Ya memang tidak fantastis seperti BMW baru yang dijual di dealer sekarang, sih. Tapi setidaknya masih bisa ngadepin Avanza dan ngintilin Camry lah ya.
Oh iya, dengan setting-an yang tepat, mobil ini pun bisa irit. Jakarta-Bandung plus jalan-jalan ke Dago Pakar selama 3 hari dan balik lagi ke Jakarta, saya cukup menghabiskan Rp210 ribu saja dengan bensin oktan 92.
Unique Selling Point dari mobil ini, sebenarnya bukan dari peformanya. Tapi the way it looks. Jadi, saya adalah mahasiswa di salah satu sekolah komunikasi yang banyak wanita cantiknya. Plus lelaki yang nggak kalah cantik. Hanya saya, satu-satunya orang yang menggunakan mobil ini di daerah itu.

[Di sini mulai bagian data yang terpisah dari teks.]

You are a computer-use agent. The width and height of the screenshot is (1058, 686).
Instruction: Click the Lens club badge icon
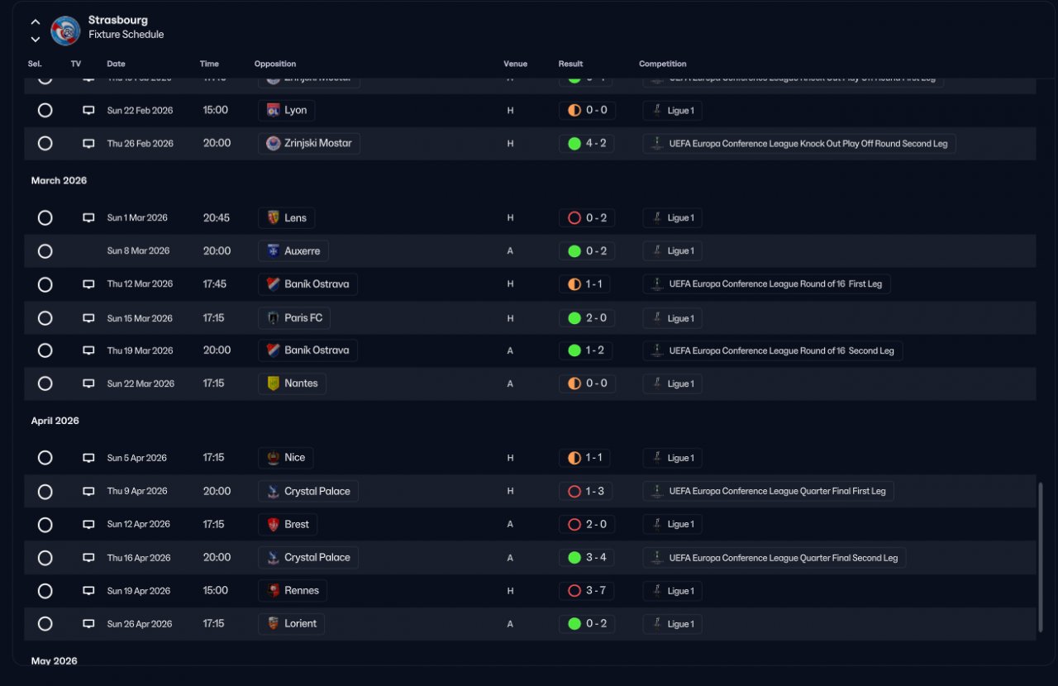(x=273, y=218)
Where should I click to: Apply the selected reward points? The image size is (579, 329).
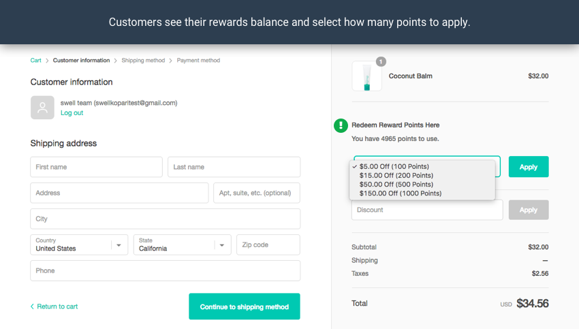pos(528,167)
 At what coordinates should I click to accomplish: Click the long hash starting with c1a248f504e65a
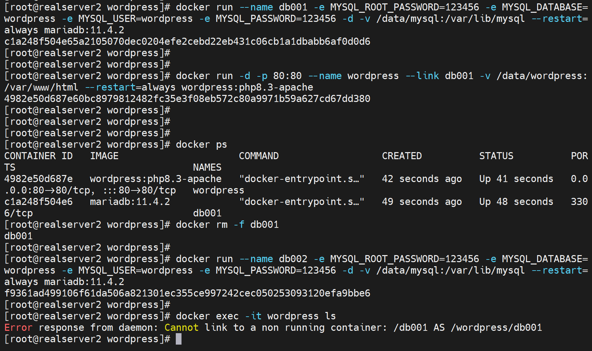(x=187, y=41)
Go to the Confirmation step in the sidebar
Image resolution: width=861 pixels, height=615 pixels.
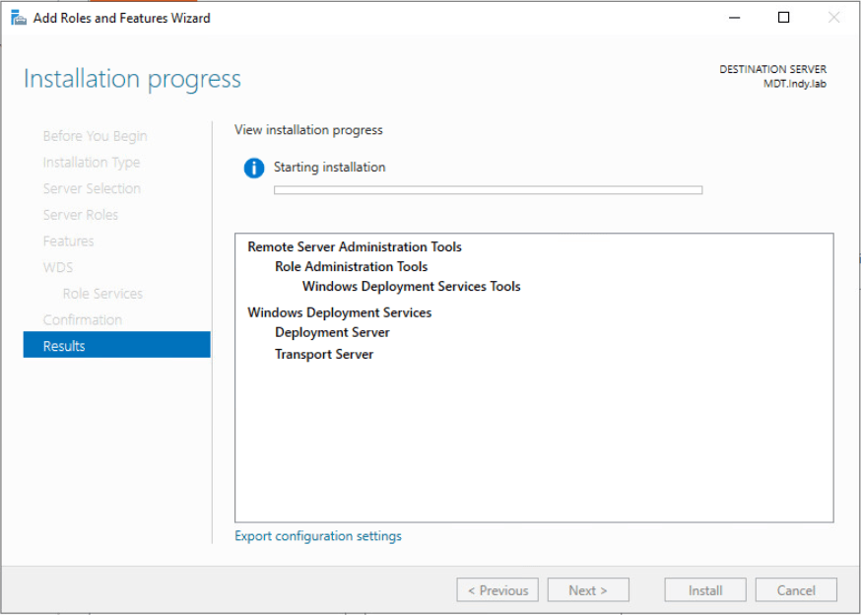(x=83, y=319)
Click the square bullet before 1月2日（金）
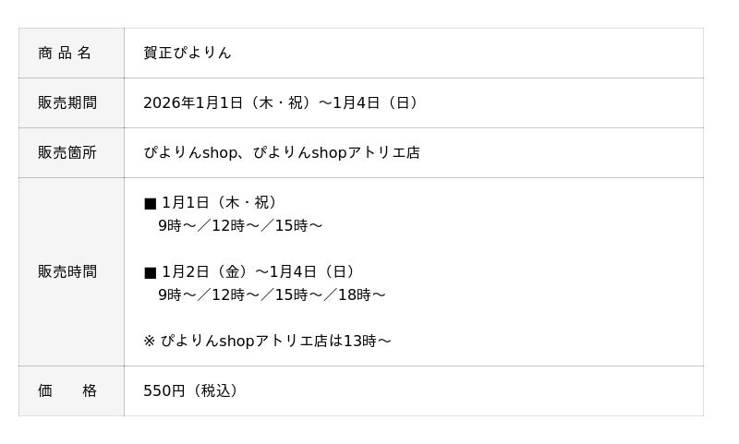Viewport: 739px width, 444px height. tap(150, 272)
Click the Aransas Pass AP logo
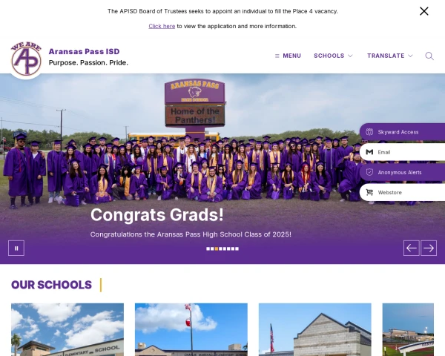The width and height of the screenshot is (445, 356). (26, 59)

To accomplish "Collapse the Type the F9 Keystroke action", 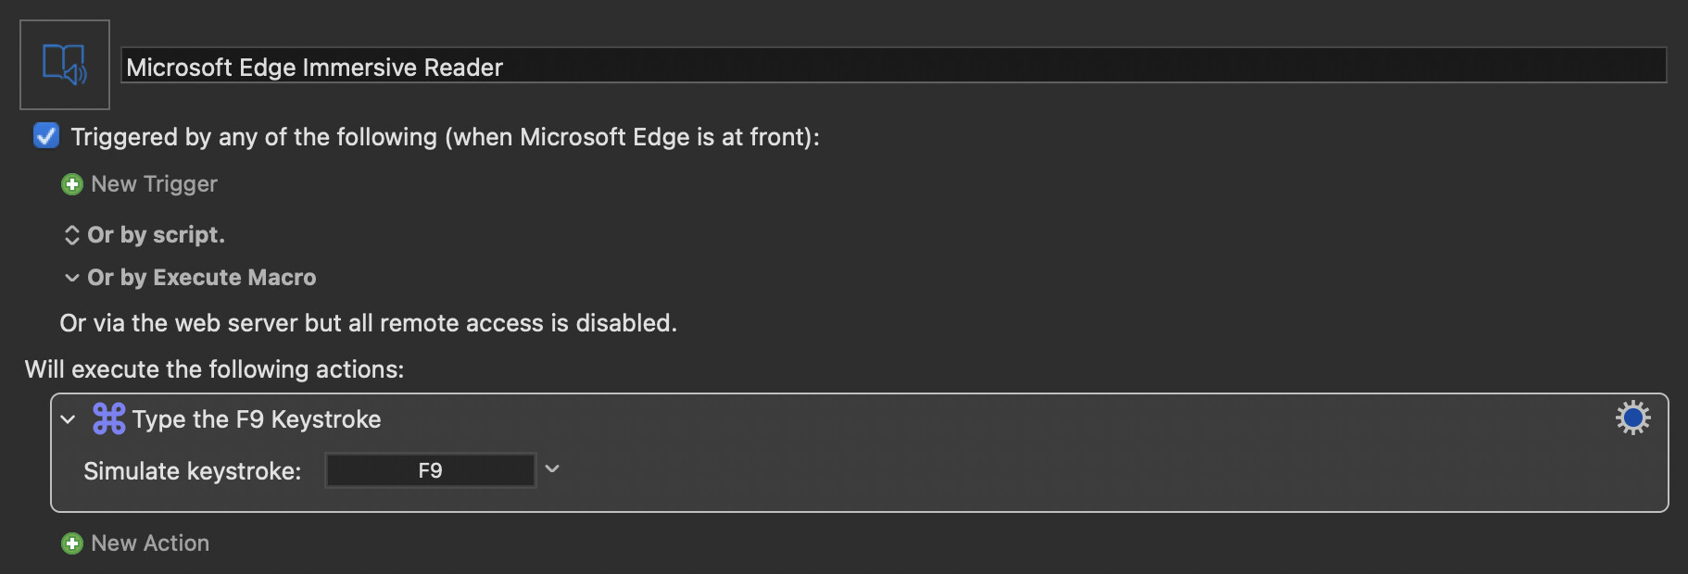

Tinggal mengenakan kemeja flannel, jins sobek-sobek, kacamata Ray-Ban 10 ribuan, dan booom! Akan dengan mudahnya, menjadi buah bibir dan pusat perhatian para wanita (dan beberapa lelaki). Bisa nggaya 80an yang mantul dengan mobil klasik tersebut.
Semenjak saya menggunakan mobil ini, saya yang sebelumnya jomlo 4 tahun, langsung bisa deket sama perempuan, lho. Amazing kan?
Sayangnya, karena keadaan ekonomi yang sedang tidak mumpuni, saya harus melepas mobil ini. Dikarenakan pada waktu itu, pasar untuk mobil gemes ini sedang naik-naiknya. Bukan bermaksud untuk tidak menyayanginya lagi, namun saya tidak bisa menyia-nyiakan keuntungan yang bisa saya dapat, karena mobil ini ditawar dengan harga mahal.
Intinya, selama mobil ini kondisi interiornya original dan rapi, insyaalah Anda akan mendapatkan harga tinggi. Harus diakui, printilan interior mobil ini, harganya selangit.
Masalah harga, jangan harap sekarang Anda bisa menemukan mobil ini yang kondisinya mint dengan harga di bawah Rp100 juta. Tapi kalau Anda memang rajin mencari, Anda bisa menemukan mobil ini dengan kondisi yang apa adanya dengan harga 20-50 jutaan. Mahal? Memang.
Tapi dengan rasa berkendara dan status sosial yang akan Anda dapatkan, harga itu menjadi tiada artinya. Saya aja nyesel jual mobil ini, karena membuat saya nggak ganteng lagi. Ya, gimana ya, saya ini kan STMJ. Selera Tinggi, Muka Jelek. Jadi gantengnya, tergantung mobil saya.
Walau masih ada rasa nyesel itu, setidaknya saya sudah melakukan impian saya. Mengendarai mobil Eropa keliling Jakarta semalaman, dengan gadis lucu, imut, dan menggemaskan. Meski ujungnya nggak jadian juga, sih.